EXCERPT:
• • • • •

Results from Encore Magazine‘s industry-wide survey into the mood of the sector and the EncoreLive panel discussion that followed.

Have you ever considered:
Leaving the country to look for work overseas – 34.8%

Staying in Australia, but leaving the industry to pursue another
type of work – 34.4%

None of the above, I’m happy doing this job in Australia – 28%

No response – 2.6%

Comments:

“I’d love to work overseas, but on my terms. Not because I can’t succeed here.”

“Left Australia for ten years to work in the industry in London. Now back for some years I am happy to work in Australia but constantly disheartened by apathy in this neck of the woods.”

What are the main issues affecting your sector of the industry?

Comments:
“Lack of work opportunities especially for my age group (mature aged male).”

“Lack of positions/opportunities or networks available for emerging artists and lack of resources to information for emerging artists.”

Do we have a problem with a brain drain in this country?
Peter: I don’t know if it’s necessarily a bad thing if it’s a two-way street, so long as writers, directors, actors, producers go and come back. I don’t know any Australian who has left and permanently stayed away – everyone seems to come back. People like Miller and Luhrmann bring massive productions back into the industry for specific reasons but everyone goes and comes back. I think it’s great. I think where we are suffering from a brain drain is in the skill set. We’re in serious danger of losing our skill set simply because there is not the activity to keep that momentum in training. I keep going back to grips but they seem to be the people I hang around with. These cranky old bastards who have been shooting films for 30 or 40 years and their trucks are Aladdin’s caves of these insane things that they’ve built and they know how to do. They’re not able to pass that on; both their crankiness and the ability to pull magic out of their truck and make a shot work. I think that’s happening all the way through from hair and make up to production design, art department – that’s where we’re running into trouble.

Lisa: It’s a global industry and if we don’t work on a global scale I think we’re in trouble. I think the filmmakers who are most successful are transnational. They can make films and pull money from anywhere in the world, that’s your Baz Luhrmanns, Jane Campion, writers like Laura Jones, producers like Jane Scott, Jan Chapman – they’re coming and going, moving backwards and forwards. Jane Campion might make a short film because she wants to, because it’s like poetry and that’s the form of the thing she wants to say, then she’ll make a bigger film – most are transnational now but she works here and uses creative talent like (cinematographer) Greig Fraser on Bright Star. They have that two-way relationship which feeds our industry, which is really fantastic.

• • • • •

EXTRACTED DATA:

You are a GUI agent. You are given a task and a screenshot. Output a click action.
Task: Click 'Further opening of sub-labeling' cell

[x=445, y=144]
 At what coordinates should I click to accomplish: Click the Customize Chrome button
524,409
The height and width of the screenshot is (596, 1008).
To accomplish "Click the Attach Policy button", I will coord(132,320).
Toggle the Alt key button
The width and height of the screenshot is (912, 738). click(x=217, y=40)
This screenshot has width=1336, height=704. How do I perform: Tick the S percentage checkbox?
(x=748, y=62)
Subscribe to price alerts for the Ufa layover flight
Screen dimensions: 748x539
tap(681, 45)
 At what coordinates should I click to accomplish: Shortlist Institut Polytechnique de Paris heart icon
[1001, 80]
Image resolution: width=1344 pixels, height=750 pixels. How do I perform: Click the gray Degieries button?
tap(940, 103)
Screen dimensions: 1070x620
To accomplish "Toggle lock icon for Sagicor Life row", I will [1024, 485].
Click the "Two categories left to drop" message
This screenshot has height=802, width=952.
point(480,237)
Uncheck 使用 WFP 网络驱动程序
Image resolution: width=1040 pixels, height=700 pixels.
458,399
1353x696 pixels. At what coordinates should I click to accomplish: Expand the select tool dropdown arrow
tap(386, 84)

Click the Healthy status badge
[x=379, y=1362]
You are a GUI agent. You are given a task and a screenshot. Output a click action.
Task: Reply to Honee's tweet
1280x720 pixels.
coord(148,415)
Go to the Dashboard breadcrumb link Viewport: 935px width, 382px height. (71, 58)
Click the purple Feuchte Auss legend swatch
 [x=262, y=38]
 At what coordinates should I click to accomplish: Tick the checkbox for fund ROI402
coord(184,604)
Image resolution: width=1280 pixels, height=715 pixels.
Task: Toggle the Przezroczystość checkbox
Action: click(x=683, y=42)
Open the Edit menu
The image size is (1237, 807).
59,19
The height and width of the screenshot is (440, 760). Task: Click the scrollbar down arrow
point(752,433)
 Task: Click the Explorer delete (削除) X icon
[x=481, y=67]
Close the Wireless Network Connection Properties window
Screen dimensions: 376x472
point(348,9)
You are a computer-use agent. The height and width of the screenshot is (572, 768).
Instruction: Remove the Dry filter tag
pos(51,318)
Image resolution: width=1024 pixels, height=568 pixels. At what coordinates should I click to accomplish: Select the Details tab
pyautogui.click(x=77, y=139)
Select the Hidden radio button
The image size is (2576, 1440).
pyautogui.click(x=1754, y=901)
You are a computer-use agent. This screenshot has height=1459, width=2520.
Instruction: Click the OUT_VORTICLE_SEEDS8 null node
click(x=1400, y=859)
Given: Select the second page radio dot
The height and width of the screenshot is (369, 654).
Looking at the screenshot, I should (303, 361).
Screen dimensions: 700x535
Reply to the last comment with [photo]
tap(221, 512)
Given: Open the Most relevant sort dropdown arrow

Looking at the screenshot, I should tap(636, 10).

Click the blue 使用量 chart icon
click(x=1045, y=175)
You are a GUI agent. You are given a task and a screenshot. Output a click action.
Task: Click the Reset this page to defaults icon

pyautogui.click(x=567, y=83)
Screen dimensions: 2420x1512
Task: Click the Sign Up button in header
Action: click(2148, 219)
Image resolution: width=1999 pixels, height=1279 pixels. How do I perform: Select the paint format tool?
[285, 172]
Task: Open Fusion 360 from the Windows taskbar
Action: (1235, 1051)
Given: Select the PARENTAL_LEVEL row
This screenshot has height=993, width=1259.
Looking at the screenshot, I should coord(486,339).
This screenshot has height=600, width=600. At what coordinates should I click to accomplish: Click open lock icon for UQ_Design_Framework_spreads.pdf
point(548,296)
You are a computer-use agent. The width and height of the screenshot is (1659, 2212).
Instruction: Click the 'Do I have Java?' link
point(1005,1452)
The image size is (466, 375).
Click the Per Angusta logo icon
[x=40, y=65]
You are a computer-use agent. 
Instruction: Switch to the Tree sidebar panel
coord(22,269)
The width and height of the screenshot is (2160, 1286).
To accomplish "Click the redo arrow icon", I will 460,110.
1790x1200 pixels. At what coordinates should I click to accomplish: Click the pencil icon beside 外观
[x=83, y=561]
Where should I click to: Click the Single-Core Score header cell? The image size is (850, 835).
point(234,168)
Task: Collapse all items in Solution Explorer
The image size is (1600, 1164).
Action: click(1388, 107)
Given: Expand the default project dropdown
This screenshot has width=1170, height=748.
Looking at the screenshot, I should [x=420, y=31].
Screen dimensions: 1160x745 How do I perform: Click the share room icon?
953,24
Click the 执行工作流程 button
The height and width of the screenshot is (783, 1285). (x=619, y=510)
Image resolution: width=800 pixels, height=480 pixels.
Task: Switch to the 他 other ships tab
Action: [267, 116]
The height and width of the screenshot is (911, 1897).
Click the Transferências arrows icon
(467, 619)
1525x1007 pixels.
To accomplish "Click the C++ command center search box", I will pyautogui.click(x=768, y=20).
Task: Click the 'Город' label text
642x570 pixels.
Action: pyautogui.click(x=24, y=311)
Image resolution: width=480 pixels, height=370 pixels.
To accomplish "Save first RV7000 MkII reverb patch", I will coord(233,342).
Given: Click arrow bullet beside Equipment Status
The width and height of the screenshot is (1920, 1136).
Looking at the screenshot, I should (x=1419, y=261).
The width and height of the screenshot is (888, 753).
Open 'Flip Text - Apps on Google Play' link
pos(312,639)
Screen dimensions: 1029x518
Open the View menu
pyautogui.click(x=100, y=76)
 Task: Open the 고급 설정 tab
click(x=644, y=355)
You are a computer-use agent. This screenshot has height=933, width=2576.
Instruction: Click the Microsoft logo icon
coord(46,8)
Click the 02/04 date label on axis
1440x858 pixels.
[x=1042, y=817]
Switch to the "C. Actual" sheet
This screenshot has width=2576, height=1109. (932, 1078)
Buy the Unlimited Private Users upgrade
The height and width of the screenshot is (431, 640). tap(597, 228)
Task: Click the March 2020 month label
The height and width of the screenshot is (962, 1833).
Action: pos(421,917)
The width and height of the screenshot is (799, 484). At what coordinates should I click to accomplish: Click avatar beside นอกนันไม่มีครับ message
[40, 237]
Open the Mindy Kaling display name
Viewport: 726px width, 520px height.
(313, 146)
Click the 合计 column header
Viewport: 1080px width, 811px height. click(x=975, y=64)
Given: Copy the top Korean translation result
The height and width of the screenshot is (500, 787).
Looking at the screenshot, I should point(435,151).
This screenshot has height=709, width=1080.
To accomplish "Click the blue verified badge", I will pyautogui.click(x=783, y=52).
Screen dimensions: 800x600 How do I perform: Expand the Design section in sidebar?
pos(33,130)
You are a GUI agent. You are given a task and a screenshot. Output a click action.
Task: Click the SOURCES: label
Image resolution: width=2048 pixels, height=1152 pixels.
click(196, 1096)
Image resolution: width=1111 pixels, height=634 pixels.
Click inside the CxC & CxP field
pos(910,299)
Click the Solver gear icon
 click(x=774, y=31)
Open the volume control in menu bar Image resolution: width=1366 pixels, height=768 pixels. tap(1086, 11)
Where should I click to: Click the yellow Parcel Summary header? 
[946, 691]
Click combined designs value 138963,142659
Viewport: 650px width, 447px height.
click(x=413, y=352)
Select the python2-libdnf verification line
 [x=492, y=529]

• • • • •

BRIEF 1:
In the film industry survey excerpt, rewrite the paragraph that begins "Lisa: It's a global industry" as a short bulleted list that keeps its main facts.
BRIEF 2:
List every answer option the film industry survey excerpt gives for the question "Have you ever considered:", with its percentage.
BRIEF 3:
Go on with the film industry survey excerpt from the point where it stops.

REPLY 1:
- Film is a global industry, and Australia is in trouble if it doesn't work on a global scale.
- The most successful filmmakers are transnational and can draw money from anywhere in the world. Examples are Baz Luhrmann, Jane Campion, writer Laura Jones, and producers Jane Scott and Jan Chapman.
- They move back and forth. Jane Campion might make a short film because that form suits what she wants to say, then a bigger film.
- Campion works in Australia and uses local talent, such as cinematographer Greig Fraser on Bright Star.
- This two-way relationship feeds the Australian industry.

REPLY 2:
- Leaving the country to look for work overseas: 34.8%
- Staying in Australia, but leaving the industry to pursue another type of work: 34.4%
- None of the above, I'm happy doing this job in Australia: 28%
- No response: 2.6%

REPLY 3:
Tony: One of the things that SPAA is pushing as an agenda to the Government is this fund opportunity called the Producer/Distributer Film Fund. The theory is that we’re making a substantial number of films in the $0-6 million dollar range and we’re making a number at the ultra high budget level at the $80-150 million level, whether it’s Gatsby, Mad Max Four or Happy Feet 2 but we’re not making many in the $7-40 million range. This creates an exodus of a whole range of professionals, most notably the actors and actresses, and to a lesser degree the directors and directors of photography and certainly in the visual effects and post productions sectors who are trained up at the Government and taxpayer expense, achieve some degree of success and critical acclaim before being hoovered up, mostly to the United States and elsewhere to work there. Part of the reason that happens, apart from the traditional curiosity to explore other places to work, is simply because there is a whole canvas size for working on production in Australia that is almost impossible to get financed. To get a seamless career path where someone can get into the industry in their early 20s, get married or get in a relationship, secure a mortgage, have a couple of kids, those sorts of things are pretty hard to do on $35,000.